→ **Exercise task 1**: Echo the rows below, beginning at the line that contains "I want to click on the folder" and stopping after the line that contains "the space between". Leave out the pictures.

→ **Document passage**:
***

Part of my curriculum required that I take a course called Engineering Economy, but it was essentially a one-semester course in economics. I'm glad I took it, though, because I did learn a lot.

The most important thing I learned there was "depreciation" -- how the value of an item changes over time. For tax purposes, a company will often keep an item for several years, long after its actual useful life is over. From the accountant's point of view, that item is still on the books as an asset. Its book value goes down little by little each year, just like a car. After so many years, its book value is as low as it can possibly go, and that's when they'll sell it. That's why so many companies have storerooms chock full of junk. They hold on to it until they've squeezed as much $$$ as possible out of it.

Reply to
Matt J. McCullar

Where? I had a good one at UIUC. I didn't expect it, but it was quite interesting and a lot of fun.

If they do that they're dumb. If they junk it before its time it can be written down as a loss, immediately. I had a year-old HP compliance spectrum analyzer with a set of antennas scrapped because it was worth real money (and the job ended). I had a good home for it at another site but they would have had to do a capital justification to pick up the depreciation.

Reply to
krw

They aren't dumb - they are bean-counters. Here's one way it works:

You buy a bit of kit that costs £20k for a project. You know that it is in an area where technology is changing fast and that, in 3 years time it will be worthless. The bean-counter says that, if it cost £20k, it can't possibly be written off in 3 years, so will insist on depreciating it to zero after, say 5.

Three years later you have a bit of kit that has been superceded by something newer and better. It can't be scrapped/sold at less than its (unrealistic) asset book value. So it simply has to stay in the store until the 5 years are up, at which point it can be scrapped.

The reason the bean counters won't depreciate it to zero over 3 years are many. The first is that the government tax people will spot something very expensive being depreciated very quickly and suspect a tax dodge. The bean counters don't like to give the revenuers reason to be suspicious and to look closely at other things...Next, the assets, at their current book value, can be used to offset debt before the remainder is compared to the equity capital. That gearing can really have teeth and bite..

Finally, on open days, if you have such things, having a few bits of expensive looking kit to impress the non-engineer visitors is essential. All the good stuff has been put away, so little fingers won't break it or big tea-leaves won't half-inch it..

Reply to
Palindrome

Boy aint THAT the truth

Last place I worked had all kinds of ancient machinery laying around.... unused

Reply to
me

One of the companies I had worked for gave me a course in economics. It was different from the college courses I took in that it concentrated on the concepts of "internal rate of return," "present value of a future sum," and stuff like that.

***

→ **Stored rows**:
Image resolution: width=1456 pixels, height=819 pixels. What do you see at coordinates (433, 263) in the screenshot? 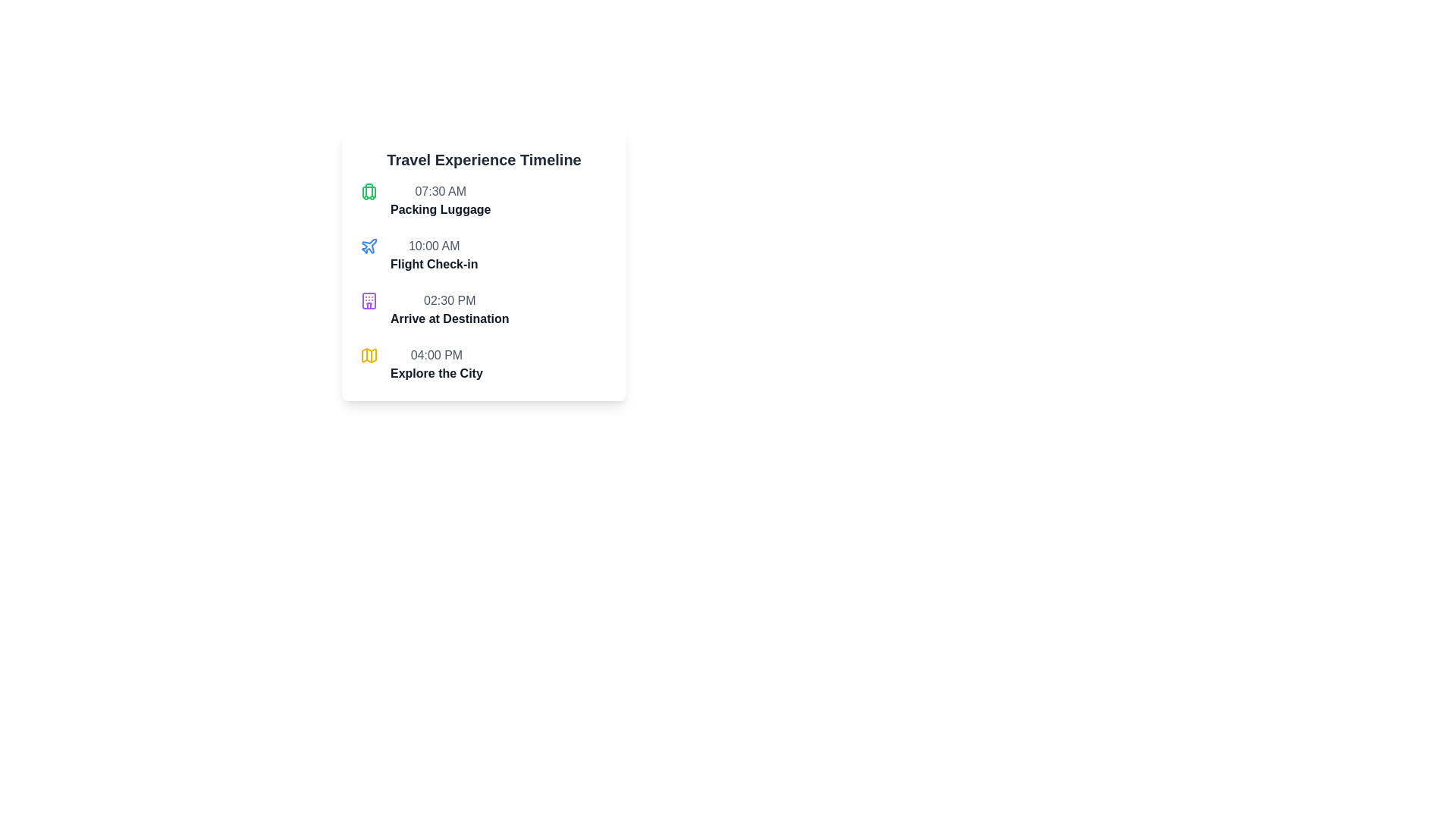
I see `text of the second line of the timeline entry, which provides additional context directly below '10:00 AM'` at bounding box center [433, 263].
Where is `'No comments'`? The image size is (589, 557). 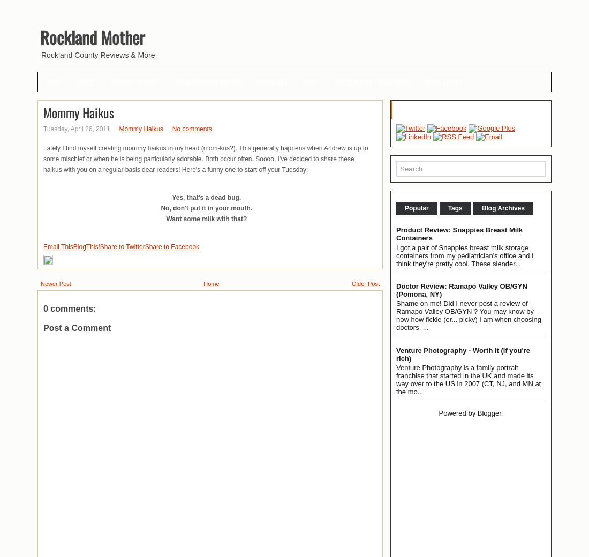
'No comments' is located at coordinates (192, 129).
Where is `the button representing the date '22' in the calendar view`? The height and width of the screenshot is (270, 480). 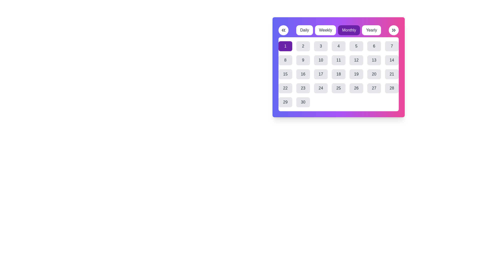
the button representing the date '22' in the calendar view is located at coordinates (285, 88).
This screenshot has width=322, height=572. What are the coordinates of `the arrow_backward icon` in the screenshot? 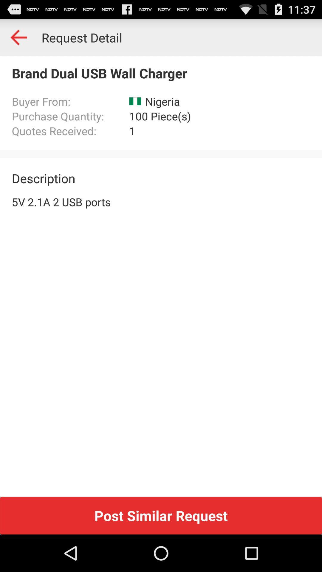 It's located at (18, 40).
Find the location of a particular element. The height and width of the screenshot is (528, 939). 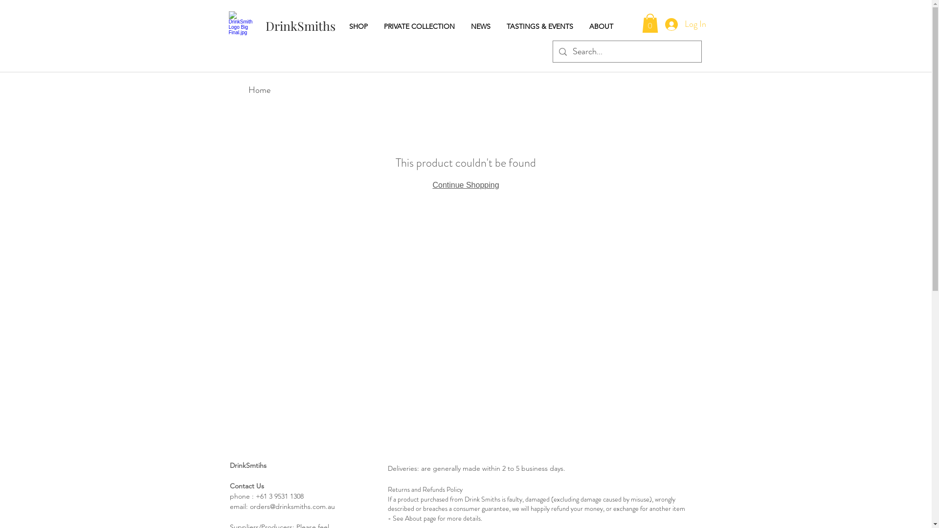

'ABOUT' is located at coordinates (603, 26).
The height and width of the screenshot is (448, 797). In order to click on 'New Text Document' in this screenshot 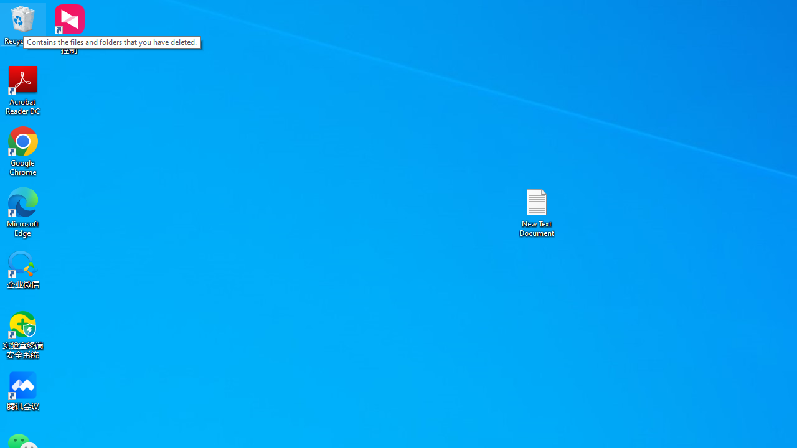, I will do `click(537, 212)`.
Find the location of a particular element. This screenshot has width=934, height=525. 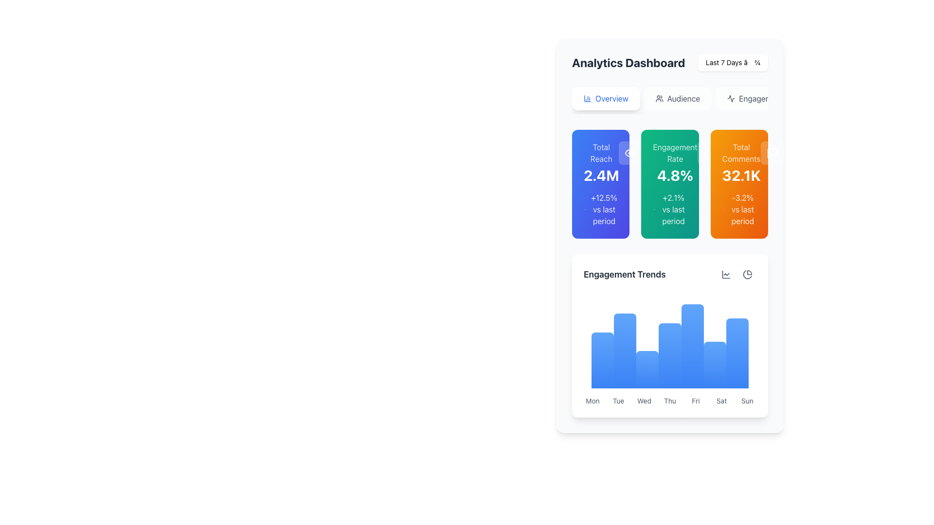

the icon resembling a group of users next to the text label 'Audience' is located at coordinates (659, 99).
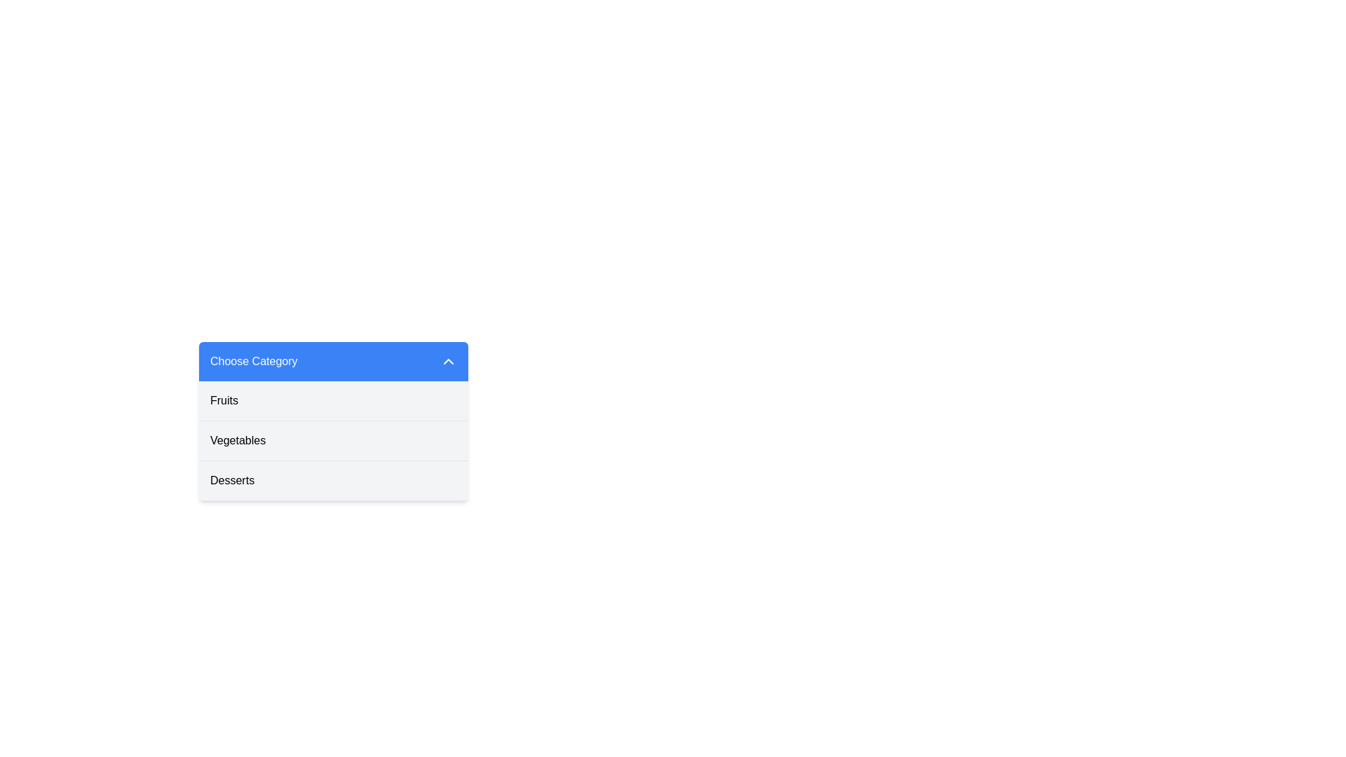 The width and height of the screenshot is (1346, 757). What do you see at coordinates (332, 440) in the screenshot?
I see `the second item in the category selection list, which represents the 'Vegetables' category` at bounding box center [332, 440].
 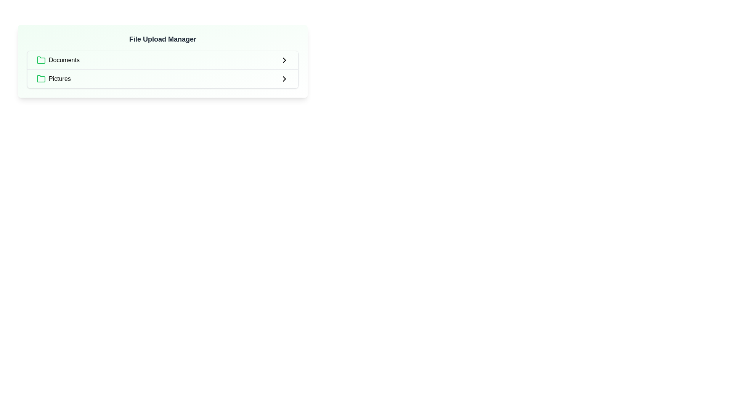 I want to click on the folder icon representing the 'Pictures' category, which is located to the left of the 'Pictures' text label in the file manager interface, so click(x=41, y=79).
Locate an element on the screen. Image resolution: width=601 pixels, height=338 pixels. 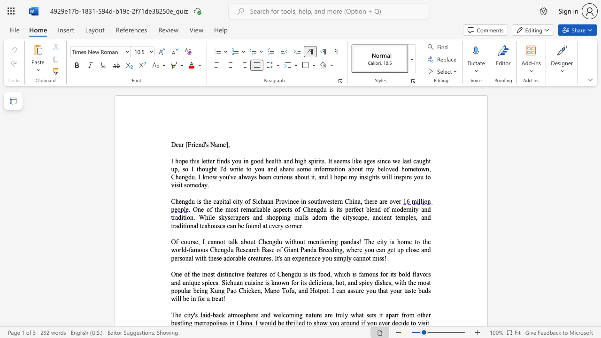
the space between the continuous character "s" and "p" in the text is located at coordinates (401, 177).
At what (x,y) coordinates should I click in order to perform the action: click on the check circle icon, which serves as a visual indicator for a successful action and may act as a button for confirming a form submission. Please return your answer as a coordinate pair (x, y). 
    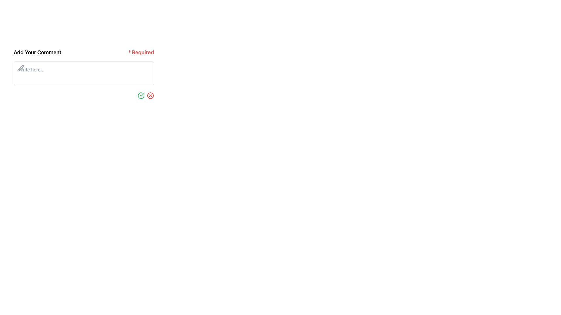
    Looking at the image, I should click on (141, 95).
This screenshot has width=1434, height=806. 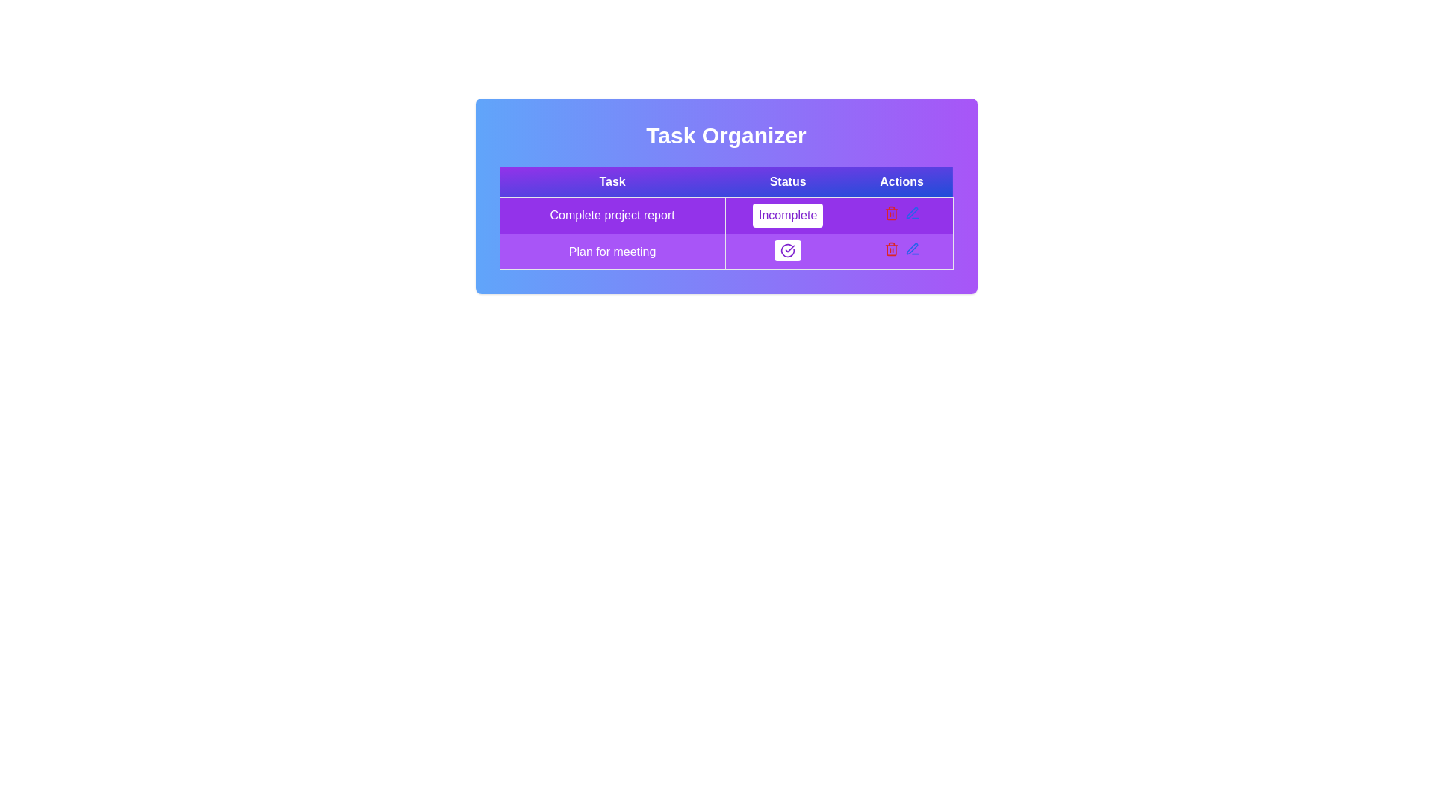 I want to click on the blue pen icon in the 'Actions' column of the table, which signifies edit functionality for the 'Complete project report' task, so click(x=911, y=249).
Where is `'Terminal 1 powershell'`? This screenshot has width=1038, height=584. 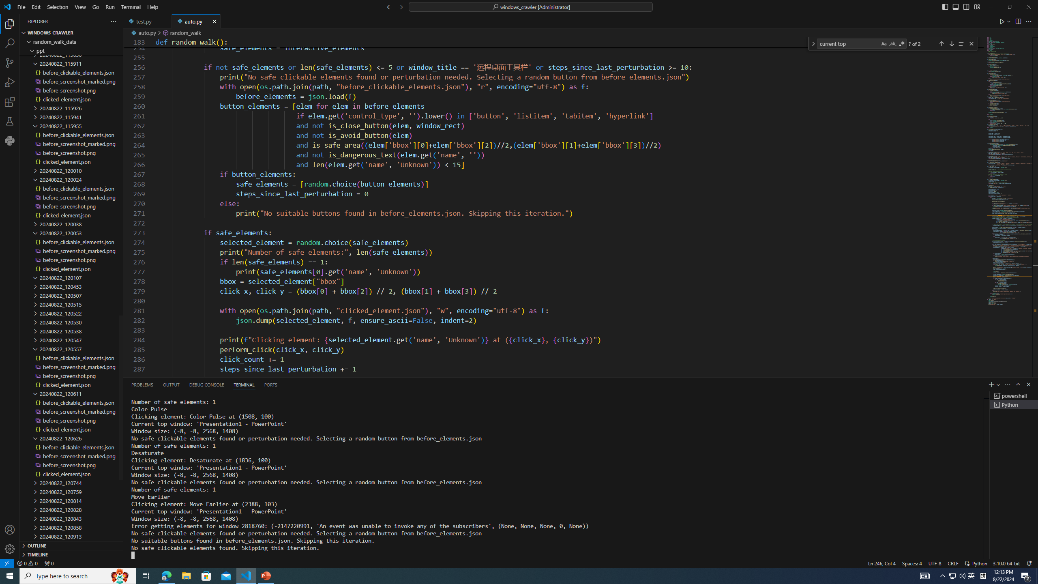
'Terminal 1 powershell' is located at coordinates (1013, 395).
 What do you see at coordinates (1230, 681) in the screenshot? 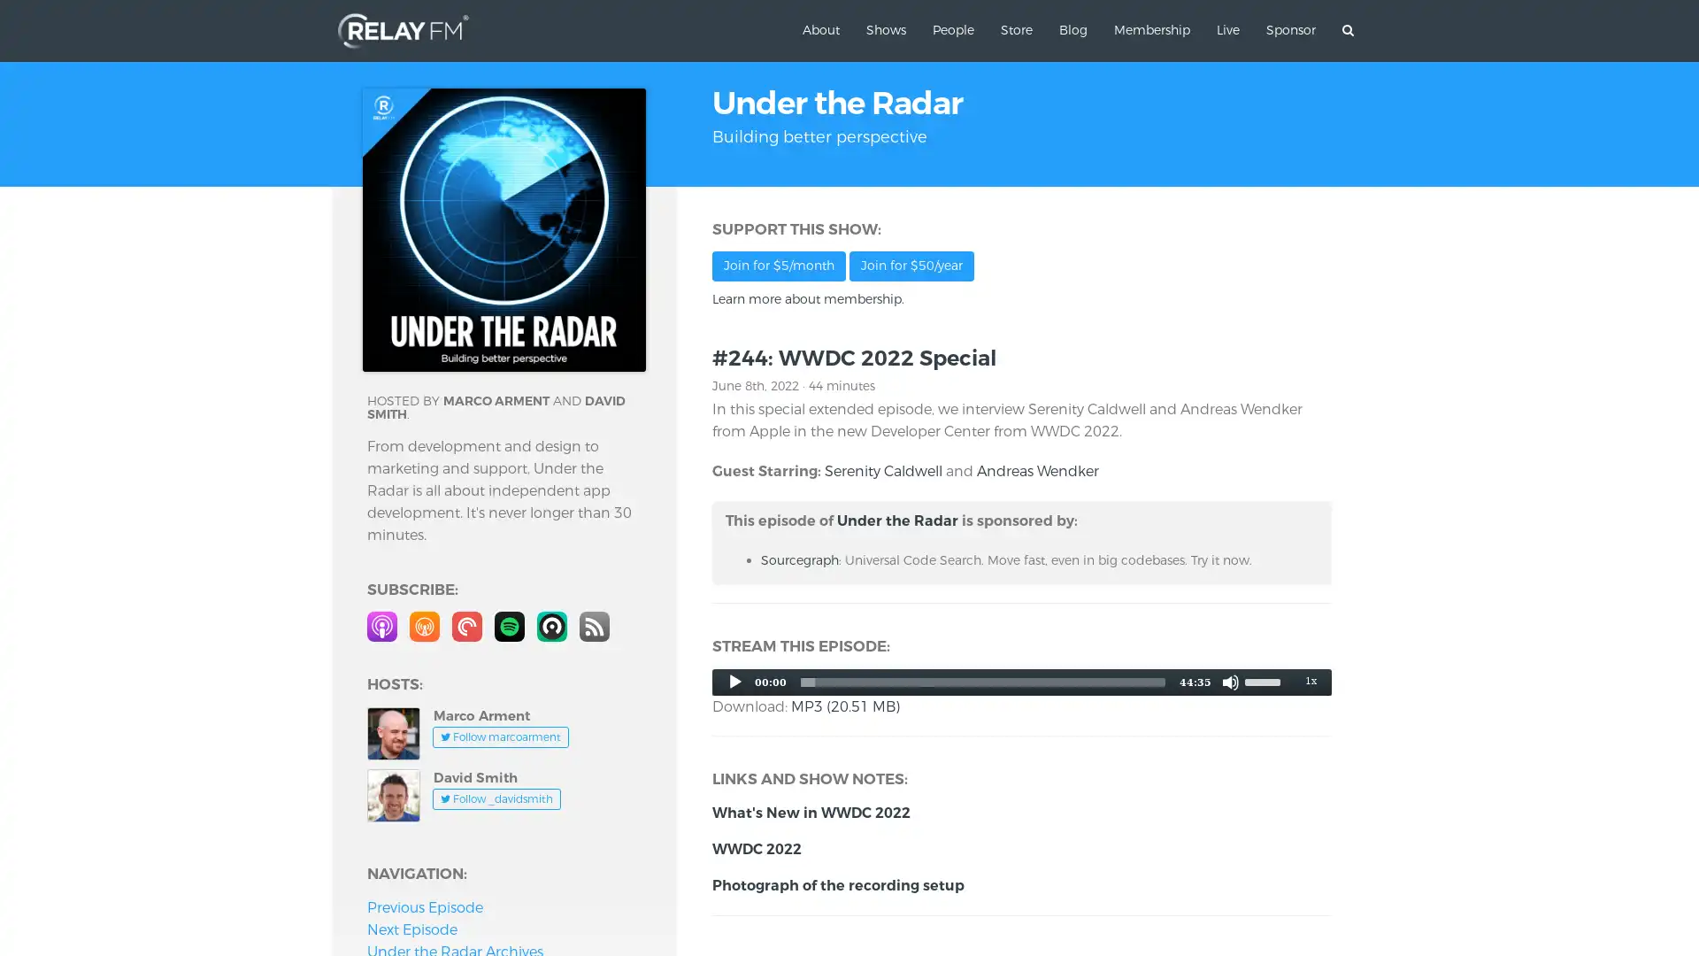
I see `Mute` at bounding box center [1230, 681].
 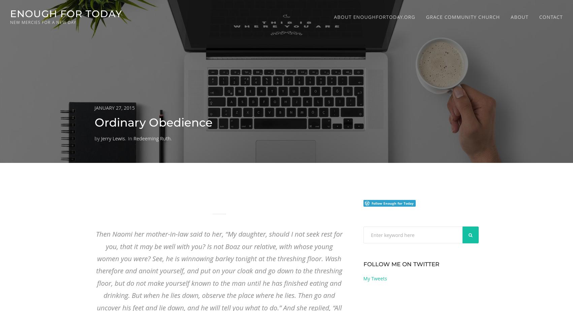 What do you see at coordinates (400, 264) in the screenshot?
I see `'Follow me on Twitter'` at bounding box center [400, 264].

***

→ **Exercise task 2**: Duplicate the part of the depreciation discussion that begins at the words "You buy a bit" and stops after "can be scrapped.", keeping it unchanged.

→ **Task result 1**:
  I want to click on the folder icon representing the 'Pictures' category, which is located to the left of the 'Pictures' text label in the file manager interface, so click(x=41, y=79).
Locate an element on the screen. Image resolution: width=601 pixels, height=338 pixels. 
the space between the continuous character "s" and "p" in the text is located at coordinates (401, 177).

→ **Task result 2**:
You buy a bit of kit that costs £20k for a project. You know that it is in an area where technology is changing fast and that, in 3 years time it will be worthless. The bean-counter says that, if it cost £20k, it can't possibly be written off in 3 years, so will insist on depreciating it to zero after, say 5.

Three years later you have a bit of kit that has been superceded by something newer and better. It can't be scrapped/sold at less than its (unrealistic) asset book value. So it simply has to stay in the store until the 5 years are up, at which point it can be scrapped.